## WORK TO COMPLETE
Copy the entire listing exactly.
►
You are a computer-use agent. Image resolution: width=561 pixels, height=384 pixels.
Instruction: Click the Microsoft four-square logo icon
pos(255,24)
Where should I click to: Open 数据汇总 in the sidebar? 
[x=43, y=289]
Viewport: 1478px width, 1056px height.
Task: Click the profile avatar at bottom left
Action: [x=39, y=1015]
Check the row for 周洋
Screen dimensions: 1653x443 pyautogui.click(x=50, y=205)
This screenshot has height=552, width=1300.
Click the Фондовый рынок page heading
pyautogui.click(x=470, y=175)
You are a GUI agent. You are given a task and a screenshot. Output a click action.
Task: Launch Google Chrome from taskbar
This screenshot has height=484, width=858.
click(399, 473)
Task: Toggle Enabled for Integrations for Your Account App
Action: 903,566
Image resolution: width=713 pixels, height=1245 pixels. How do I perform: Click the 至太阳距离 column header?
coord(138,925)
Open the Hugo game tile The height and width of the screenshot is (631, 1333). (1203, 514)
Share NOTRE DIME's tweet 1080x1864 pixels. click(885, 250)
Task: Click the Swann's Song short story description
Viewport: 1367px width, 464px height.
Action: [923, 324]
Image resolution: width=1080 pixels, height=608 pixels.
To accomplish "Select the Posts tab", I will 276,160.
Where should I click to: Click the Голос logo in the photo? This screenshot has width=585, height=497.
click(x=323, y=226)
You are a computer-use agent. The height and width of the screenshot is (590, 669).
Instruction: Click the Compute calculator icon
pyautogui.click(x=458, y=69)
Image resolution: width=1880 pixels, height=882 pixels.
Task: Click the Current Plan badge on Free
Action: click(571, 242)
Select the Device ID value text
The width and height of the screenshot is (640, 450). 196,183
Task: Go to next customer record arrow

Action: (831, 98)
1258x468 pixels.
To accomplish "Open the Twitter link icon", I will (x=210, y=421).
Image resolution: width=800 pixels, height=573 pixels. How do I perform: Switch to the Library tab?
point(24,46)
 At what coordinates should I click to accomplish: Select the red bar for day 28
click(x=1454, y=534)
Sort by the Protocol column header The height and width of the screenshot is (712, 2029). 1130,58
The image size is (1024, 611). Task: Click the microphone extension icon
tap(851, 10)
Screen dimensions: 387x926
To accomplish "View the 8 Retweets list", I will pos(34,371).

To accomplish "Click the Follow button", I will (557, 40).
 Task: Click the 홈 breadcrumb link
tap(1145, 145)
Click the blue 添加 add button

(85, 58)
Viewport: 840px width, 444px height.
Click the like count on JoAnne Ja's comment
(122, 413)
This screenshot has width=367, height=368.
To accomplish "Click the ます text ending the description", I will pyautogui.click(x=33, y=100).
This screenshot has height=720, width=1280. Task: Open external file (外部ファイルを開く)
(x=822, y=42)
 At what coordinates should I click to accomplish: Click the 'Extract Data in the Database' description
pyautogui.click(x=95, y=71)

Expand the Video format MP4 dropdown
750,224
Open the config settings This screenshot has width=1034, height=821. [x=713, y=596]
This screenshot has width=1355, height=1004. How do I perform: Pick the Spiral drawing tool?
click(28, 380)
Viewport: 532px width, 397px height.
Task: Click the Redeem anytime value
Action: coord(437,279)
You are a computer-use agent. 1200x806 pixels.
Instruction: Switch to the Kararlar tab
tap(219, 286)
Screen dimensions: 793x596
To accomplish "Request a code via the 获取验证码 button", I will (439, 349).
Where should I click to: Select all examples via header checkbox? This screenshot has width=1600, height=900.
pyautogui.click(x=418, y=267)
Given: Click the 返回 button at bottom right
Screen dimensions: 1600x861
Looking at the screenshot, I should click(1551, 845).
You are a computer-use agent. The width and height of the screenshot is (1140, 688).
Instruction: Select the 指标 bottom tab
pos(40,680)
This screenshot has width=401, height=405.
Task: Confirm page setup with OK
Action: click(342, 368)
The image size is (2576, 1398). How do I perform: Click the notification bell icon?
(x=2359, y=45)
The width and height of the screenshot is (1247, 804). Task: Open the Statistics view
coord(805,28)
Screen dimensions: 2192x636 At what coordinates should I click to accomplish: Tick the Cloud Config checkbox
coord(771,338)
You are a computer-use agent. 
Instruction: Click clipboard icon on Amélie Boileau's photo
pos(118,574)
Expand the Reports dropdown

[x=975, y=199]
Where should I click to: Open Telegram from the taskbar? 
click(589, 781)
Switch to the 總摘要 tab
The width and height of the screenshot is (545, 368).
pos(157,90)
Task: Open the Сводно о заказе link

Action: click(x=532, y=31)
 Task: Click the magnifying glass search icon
◄
## EXERCISE ANSWER
You are a computer-use agent. Image resolution: width=561 pixels, height=384 pixels.
Instruction: Click the Microsoft four-square logo icon
pos(255,24)
Where should I click to: Open 数据汇总 in the sidebar? 
[x=43, y=289]
Viewport: 1478px width, 1056px height.
Task: Click the profile avatar at bottom left
Action: [x=39, y=1015]
Check the row for 周洋
Screen dimensions: 1653x443 pyautogui.click(x=50, y=205)
This screenshot has height=552, width=1300.
Click the Фондовый рынок page heading
pyautogui.click(x=470, y=175)
You are a GUI agent. You are given a task and a screenshot. Output a click action.
Task: Launch Google Chrome from taskbar
This screenshot has height=484, width=858.
click(399, 473)
Task: Toggle Enabled for Integrations for Your Account App
Action: 903,566
Image resolution: width=713 pixels, height=1245 pixels. How do I perform: Click the 至太阳距离 column header?
coord(138,925)
Open the Hugo game tile The height and width of the screenshot is (631, 1333). (1203, 514)
Share NOTRE DIME's tweet 1080x1864 pixels. click(885, 250)
Task: Click the Swann's Song short story description
Viewport: 1367px width, 464px height.
Action: [923, 324]
Image resolution: width=1080 pixels, height=608 pixels.
To accomplish "Select the Posts tab", I will 276,160.
Where should I click to: Click the Голос logo in the photo? This screenshot has width=585, height=497.
click(x=323, y=226)
You are a computer-use agent. The height and width of the screenshot is (590, 669).
Instruction: Click the Compute calculator icon
pyautogui.click(x=458, y=69)
Image resolution: width=1880 pixels, height=882 pixels.
Task: Click the Current Plan badge on Free
Action: click(571, 242)
Select the Device ID value text
The width and height of the screenshot is (640, 450). 196,183
Task: Go to next customer record arrow

Action: (831, 98)
1258x468 pixels.
To accomplish "Open the Twitter link icon", I will (x=210, y=421).
Image resolution: width=800 pixels, height=573 pixels. How do I perform: Switch to the Library tab?
point(24,46)
 At what coordinates should I click to accomplish: Select the red bar for day 28
click(x=1454, y=534)
Sort by the Protocol column header The height and width of the screenshot is (712, 2029). 1130,58
The image size is (1024, 611). Task: Click the microphone extension icon
tap(851, 10)
Screen dimensions: 387x926
To accomplish "View the 8 Retweets list", I will pos(34,371).

To accomplish "Click the Follow button", I will (557, 40).
 Task: Click the 홈 breadcrumb link
tap(1145, 145)
Click the blue 添加 add button

(85, 58)
Viewport: 840px width, 444px height.
Click the like count on JoAnne Ja's comment
(122, 413)
This screenshot has width=367, height=368.
To accomplish "Click the ます text ending the description", I will pyautogui.click(x=33, y=100).
This screenshot has height=720, width=1280. Task: Open external file (外部ファイルを開く)
(x=822, y=42)
 At what coordinates should I click to accomplish: Click the 'Extract Data in the Database' description
pyautogui.click(x=95, y=71)

Expand the Video format MP4 dropdown
750,224
Open the config settings This screenshot has width=1034, height=821. [x=713, y=596]
This screenshot has width=1355, height=1004. How do I perform: Pick the Spiral drawing tool?
click(28, 380)
Viewport: 532px width, 397px height.
Task: Click the Redeem anytime value
Action: coord(437,279)
You are a computer-use agent. 1200x806 pixels.
Instruction: Switch to the Kararlar tab
tap(219, 286)
Screen dimensions: 793x596
To accomplish "Request a code via the 获取验证码 button", I will (439, 349).
Where should I click to: Select all examples via header checkbox? This screenshot has width=1600, height=900.
pyautogui.click(x=418, y=267)
Given: Click the 返回 button at bottom right
Screen dimensions: 1600x861
Looking at the screenshot, I should click(1551, 845).
You are a computer-use agent. The width and height of the screenshot is (1140, 688).
Instruction: Select the 指标 bottom tab
pos(40,680)
This screenshot has width=401, height=405.
Task: Confirm page setup with OK
Action: click(342, 368)
The image size is (2576, 1398). How do I perform: Click the notification bell icon?
(x=2359, y=45)
The width and height of the screenshot is (1247, 804). Task: Open the Statistics view
coord(805,28)
Screen dimensions: 2192x636 At what coordinates should I click to accomplish: Tick the Cloud Config checkbox
coord(771,338)
You are a computer-use agent. 
Instruction: Click clipboard icon on Amélie Boileau's photo
pos(118,574)
Expand the Reports dropdown

[x=975, y=199]
Where should I click to: Open Telegram from the taskbar? 
click(589, 781)
Switch to the 總摘要 tab
The width and height of the screenshot is (545, 368).
pos(157,90)
Task: Open the Сводно о заказе link

Action: click(x=532, y=31)
 Task: Click the magnifying glass search icon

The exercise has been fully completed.